Danifae chasqueó la lengua.
—Siempre has carecido de sutileza, Maestro Mizzrym —dijo mientras entonaba un contraconjuro. Cuando hubo acabado, el conjuro de contingencia de Pharaun se había disipado.
—Ahora, Jeggred —dijo.
—Adiós, varón —añadió Quenthel con voz totalmente exenta de emoción.
Jeggred lo cogió con sus brazos de combate y bajó corriendo el sendero. Cuando llegó a las llanuras dejó a Pharaun frente a él.
—Hubiera preferido matarte con mis propias manos —dijo el draegloth—. ¿Qué? ¿No hay una respuesta insultante?
El draegloth lanzó una risotada y su aliento apestoso invadió la cara de Pharaun.
El Maestro de Sorcere no podía creer que una de las últimas impresiones sensoriales de su vida fuera el aliento fétido de Jeggred.
Jeggred arrojó a Pharaun sobre el terreno rocoso. Cayó de lado, mirando hacia la Red Infinita, hacia la ciudad de Lloth, hacia la multitud de arácnidos reunidos en las Llanuras de las Almas.
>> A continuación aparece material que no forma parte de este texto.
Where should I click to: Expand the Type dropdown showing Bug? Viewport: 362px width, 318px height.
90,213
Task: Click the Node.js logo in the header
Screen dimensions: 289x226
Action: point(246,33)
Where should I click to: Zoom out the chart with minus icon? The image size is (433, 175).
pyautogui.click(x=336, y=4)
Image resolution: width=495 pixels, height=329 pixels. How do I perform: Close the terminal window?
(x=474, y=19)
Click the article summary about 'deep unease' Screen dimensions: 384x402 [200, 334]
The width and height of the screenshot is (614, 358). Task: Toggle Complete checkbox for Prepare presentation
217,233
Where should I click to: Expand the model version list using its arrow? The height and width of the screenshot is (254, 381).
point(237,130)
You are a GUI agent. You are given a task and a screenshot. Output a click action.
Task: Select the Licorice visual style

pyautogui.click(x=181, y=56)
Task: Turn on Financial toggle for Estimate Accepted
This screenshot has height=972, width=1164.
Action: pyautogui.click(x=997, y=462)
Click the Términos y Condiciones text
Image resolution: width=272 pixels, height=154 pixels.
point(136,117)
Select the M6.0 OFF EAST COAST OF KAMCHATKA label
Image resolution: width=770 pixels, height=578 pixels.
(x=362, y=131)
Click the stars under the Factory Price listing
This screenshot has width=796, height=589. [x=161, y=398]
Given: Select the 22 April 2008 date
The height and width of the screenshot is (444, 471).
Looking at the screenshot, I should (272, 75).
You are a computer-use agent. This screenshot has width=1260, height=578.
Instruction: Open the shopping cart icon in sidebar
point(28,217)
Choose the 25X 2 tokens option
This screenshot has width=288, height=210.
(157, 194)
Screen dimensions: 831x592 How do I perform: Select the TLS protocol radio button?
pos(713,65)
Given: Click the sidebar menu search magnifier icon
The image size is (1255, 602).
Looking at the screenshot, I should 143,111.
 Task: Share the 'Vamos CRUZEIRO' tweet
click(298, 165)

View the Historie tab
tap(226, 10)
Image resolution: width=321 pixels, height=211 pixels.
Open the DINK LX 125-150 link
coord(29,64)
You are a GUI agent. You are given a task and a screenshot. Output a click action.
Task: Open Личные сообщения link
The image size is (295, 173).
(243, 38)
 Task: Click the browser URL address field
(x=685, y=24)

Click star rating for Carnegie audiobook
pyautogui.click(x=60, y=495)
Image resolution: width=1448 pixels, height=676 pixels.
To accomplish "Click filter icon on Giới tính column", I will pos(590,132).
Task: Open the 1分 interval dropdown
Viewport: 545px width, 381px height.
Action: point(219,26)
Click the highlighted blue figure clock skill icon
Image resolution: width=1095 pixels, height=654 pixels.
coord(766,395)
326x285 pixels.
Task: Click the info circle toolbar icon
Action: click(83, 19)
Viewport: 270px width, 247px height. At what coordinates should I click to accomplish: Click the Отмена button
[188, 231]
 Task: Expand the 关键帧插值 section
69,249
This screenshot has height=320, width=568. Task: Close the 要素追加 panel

Desde lo alto le llegó la voz de Danifae.
—Sálvate si puedes, Jeggred Baenre. A mí me llaman al tabernáculo.
Tras estas palabras, Pharaun oyó las palabras de un conjuro. Momentos después, las tres sacerdotisas, una tras otra, pasaron volando encima de él en forma de vapor grisáceo. Rápidas como centellas, como si estuvieran corriendo una carrera, acudían por fin a presencia de Lloth.
Cuando las sacerdotisas desaparecieron a lo lejos, la multitud de arañas del otro extremo de las llanuras empezó a removerse. Pharaun se acordó del Hostigamiento y la imagen lo inquietó.
Sin previa advertencia, las arañas se lanzaron adelante. Pharaun las vio acercarse, una muralla de ojos, garras, patas y colmillos. Su marcha era como un torrente. En su camino se alimentaban de los caídos, dejándolos reducidos a puro esqueleto en cuestión se segundos. Deseó fervientemente morir desangrado antes de que llegaran a él.
Oyó que Jeggred maldecía detrás de él y luego sus pisadas cada vez más lejanas al huir el draegloth hacia el Paso del Ladrón de Almas.
El mago pensó que por fin aquel zoquete mostraba algo de sentido común.
Pharaun no podía ni siquiera cerrar los ojos. No podía hacer más que observar la oleada inminente y esperar a que lo comieran vivo. No se iba a desangrar tan rápido.
Observó cómo las hordas devoraban la carne de un cadáver tras otro. Sabía que su última impresión sensorial no iba a ser el aliento fétido de Jeggred. Sería el dolor.